Copy the rows below, starting at the row that has "EMC (466, 699)" and continuing through the last row, with "Conclusion" renamed to "Summary" and everything else left unchanged. Leave the pictures out.
==== RECORDS ====
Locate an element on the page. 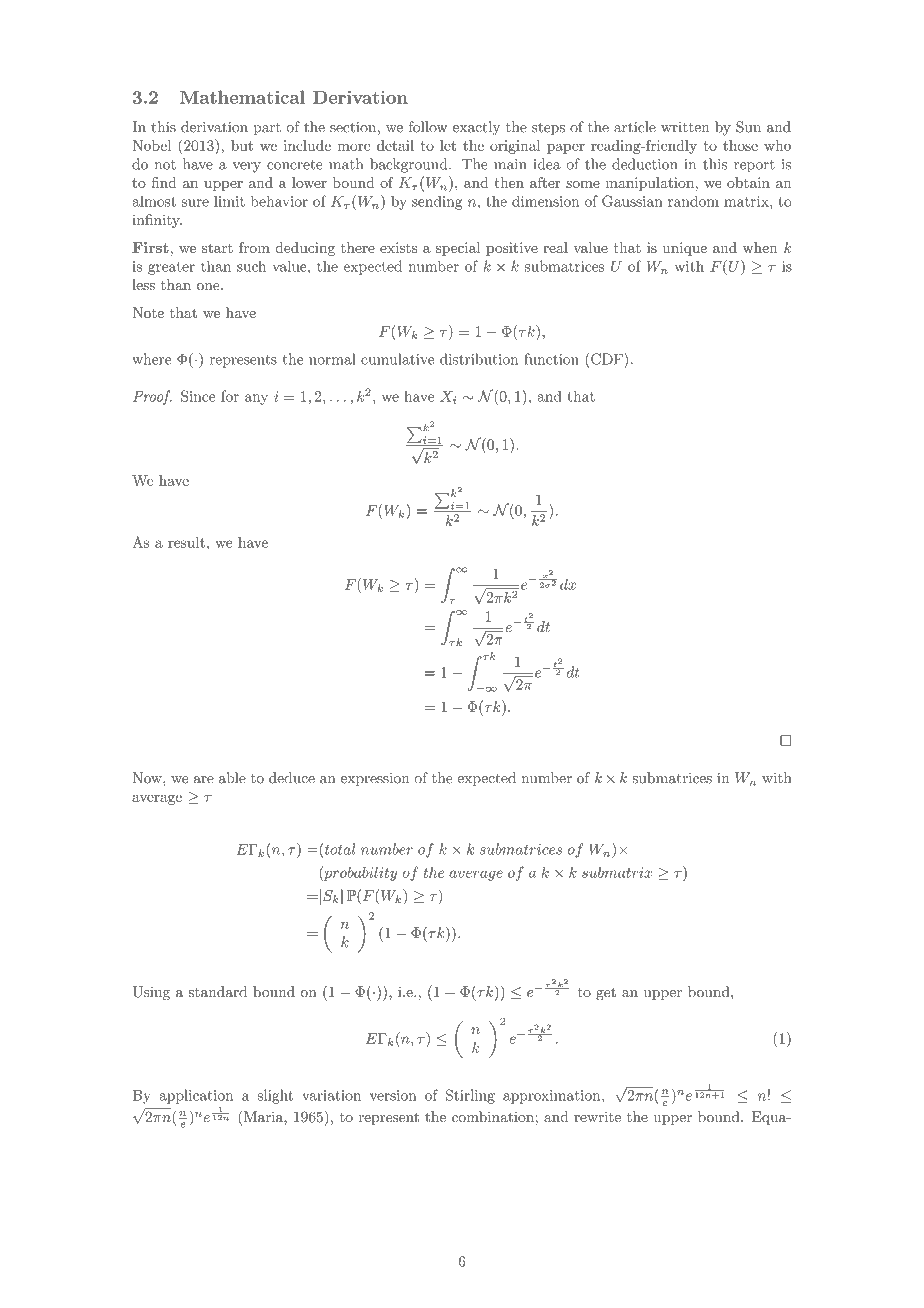 Image resolution: width=924 pixels, height=1308 pixels. CDF is located at coordinates (608, 359).
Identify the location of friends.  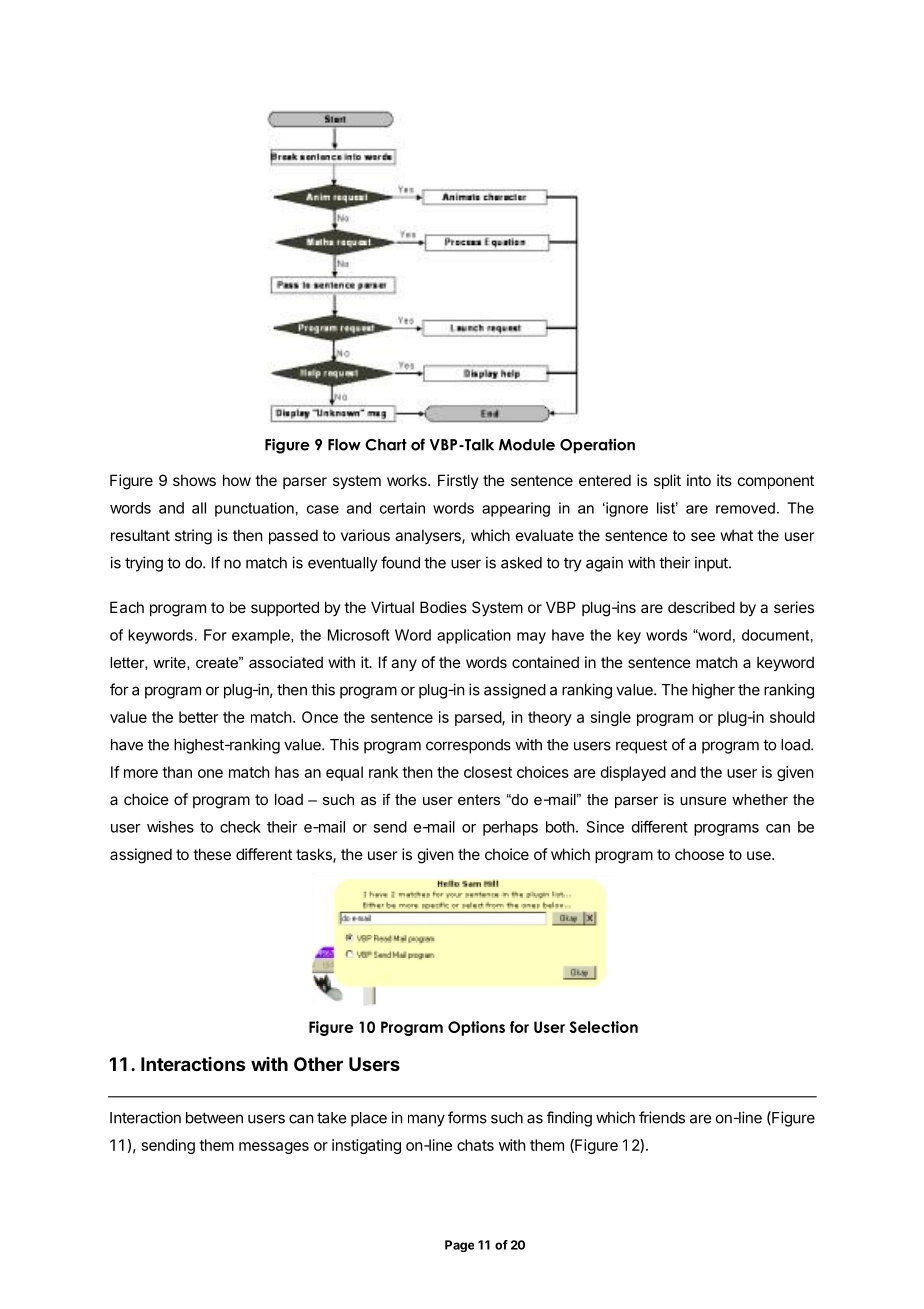
(662, 1117).
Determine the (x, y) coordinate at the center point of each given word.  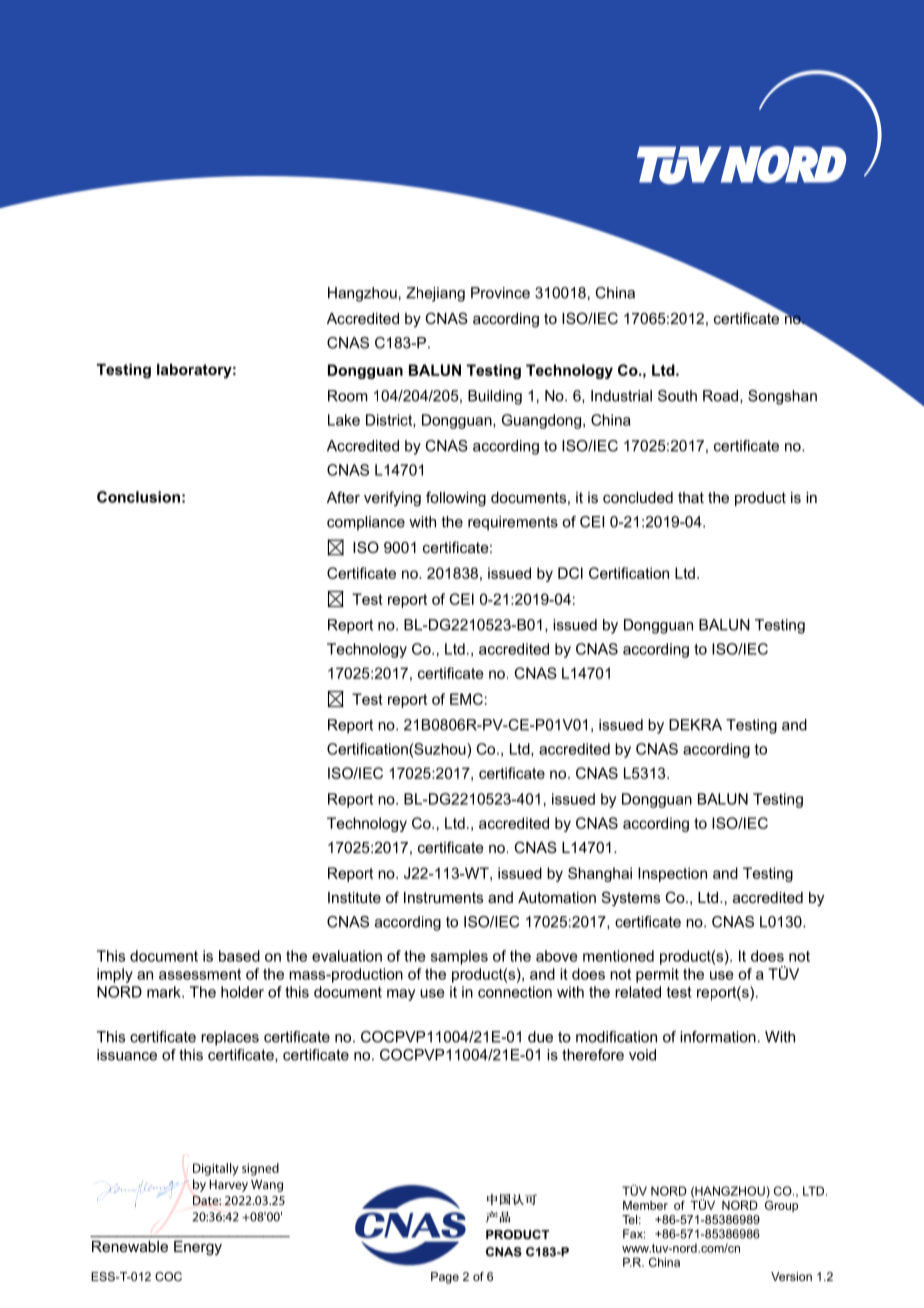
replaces (230, 1038)
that (691, 497)
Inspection (672, 874)
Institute (354, 897)
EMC (466, 699)
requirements (513, 523)
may (401, 995)
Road (722, 396)
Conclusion (138, 497)
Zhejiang (435, 294)
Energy (198, 1248)
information (718, 1037)
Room (348, 396)
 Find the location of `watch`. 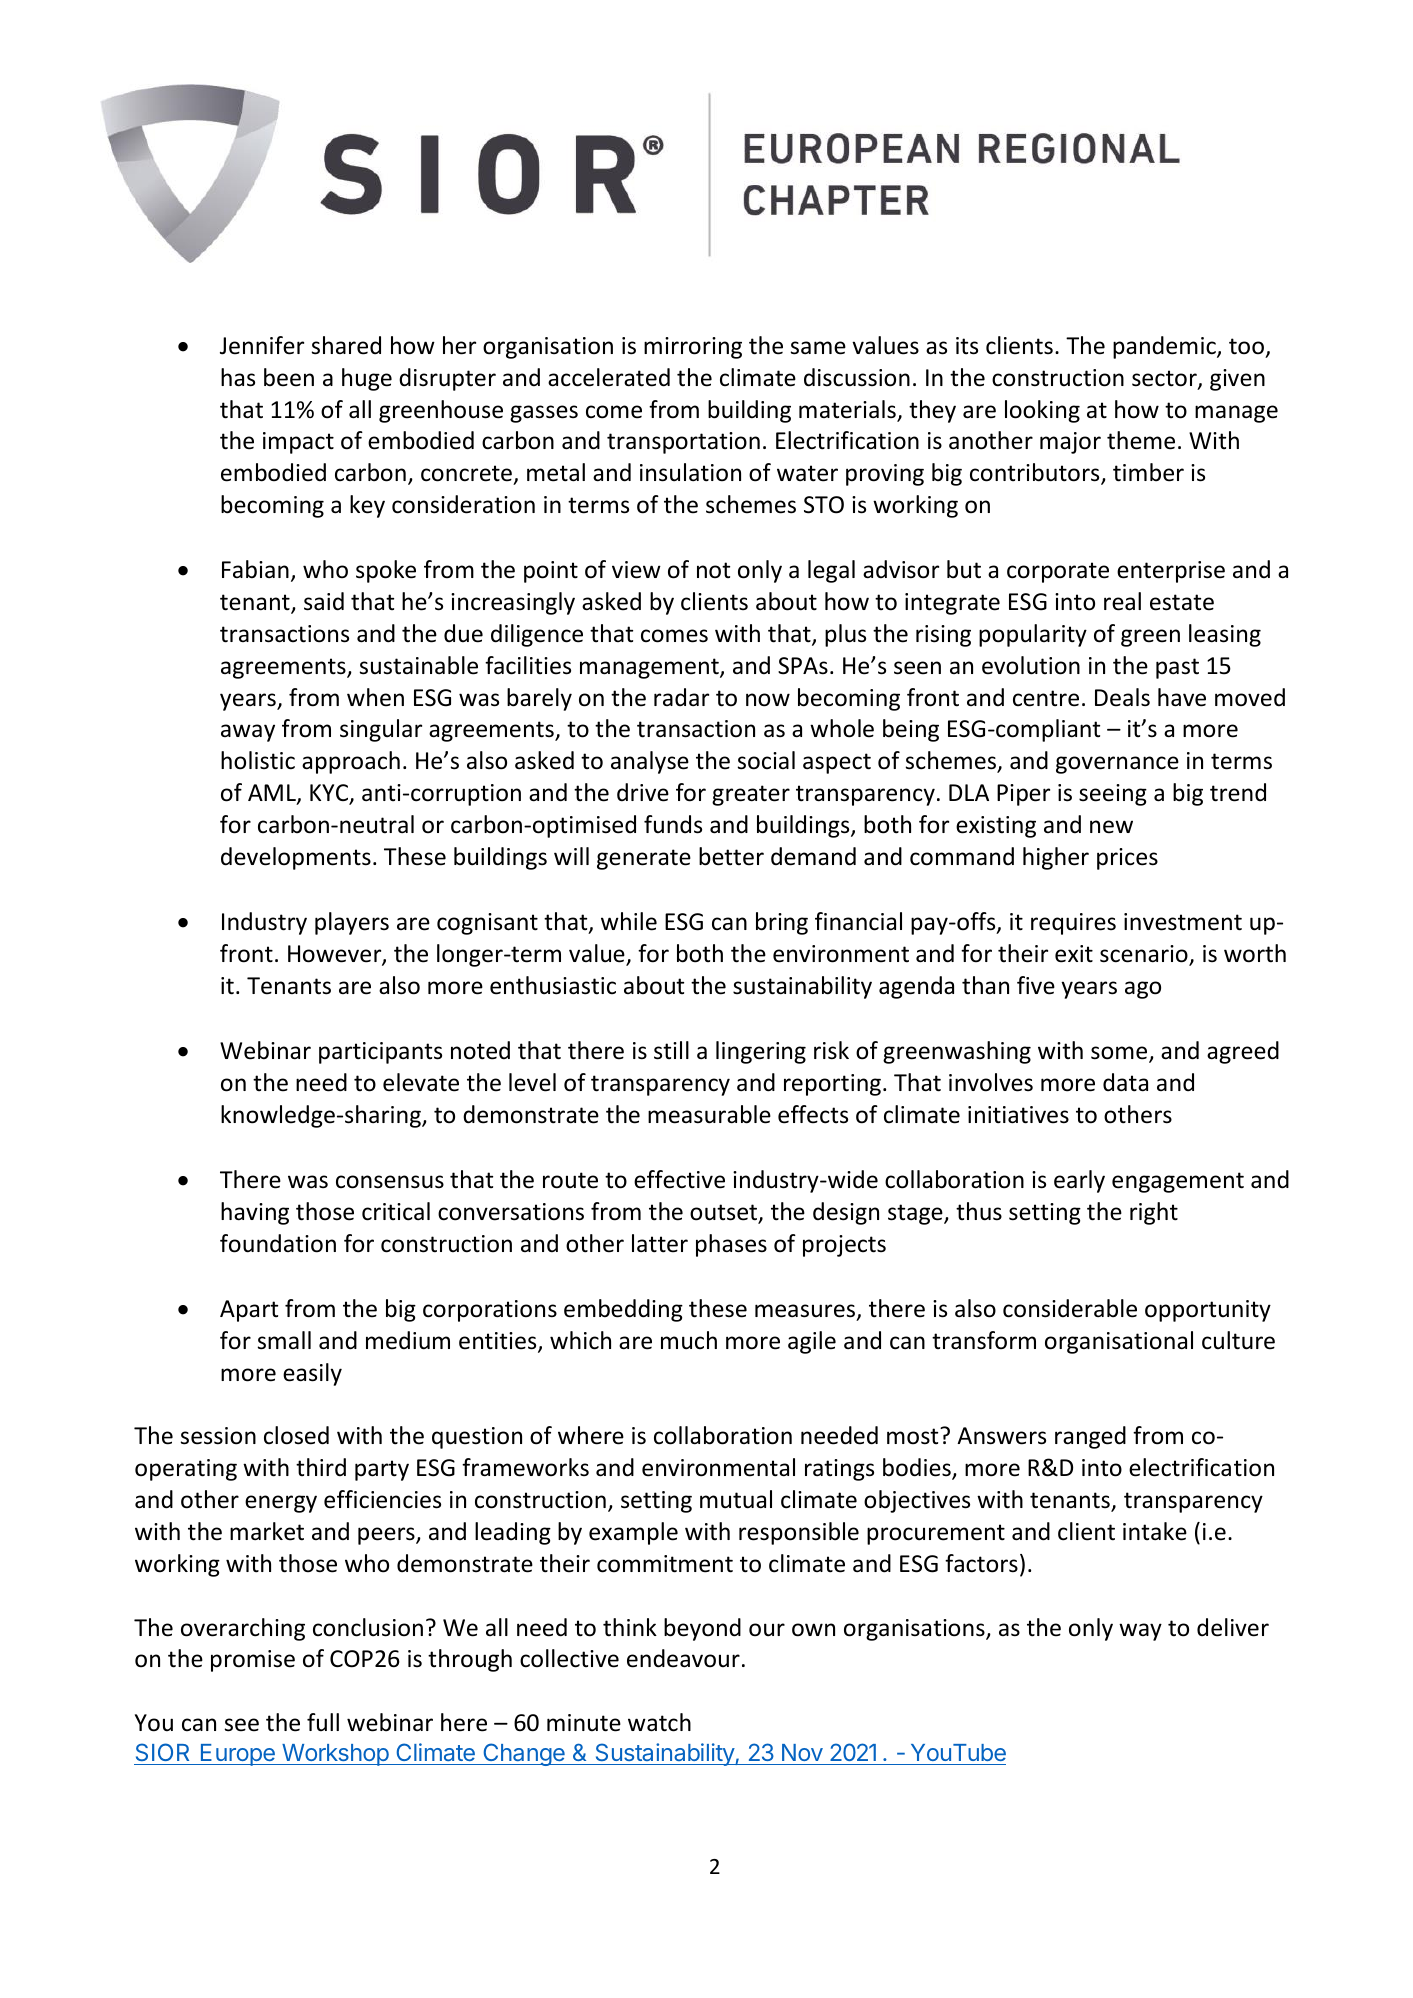

watch is located at coordinates (659, 1722).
====
### OUTPUT
EMC (466, 699)
requirements (513, 523)
may (401, 995)
Road (722, 396)
Summary (138, 497)
Zhejiang (435, 294)
Energy (198, 1248)
information (718, 1037)
Room (348, 396)
 Find the location of `watch`. 

watch is located at coordinates (659, 1722).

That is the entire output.